**SOURCE RECORDS:**
— START —

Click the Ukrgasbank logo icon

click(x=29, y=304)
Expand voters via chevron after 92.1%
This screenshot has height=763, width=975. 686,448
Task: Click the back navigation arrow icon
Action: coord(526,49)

— END —

**WORK TO BE COMPLETED:**
Can you update the records above by swapping "logo" for "emblem" and leaving everything else exactly the same?

**EXERCISE RESPONSE:**
Click the Ukrgasbank emblem icon

click(x=29, y=304)
Expand voters via chevron after 92.1%
This screenshot has height=763, width=975. 686,448
Task: Click the back navigation arrow icon
Action: coord(526,49)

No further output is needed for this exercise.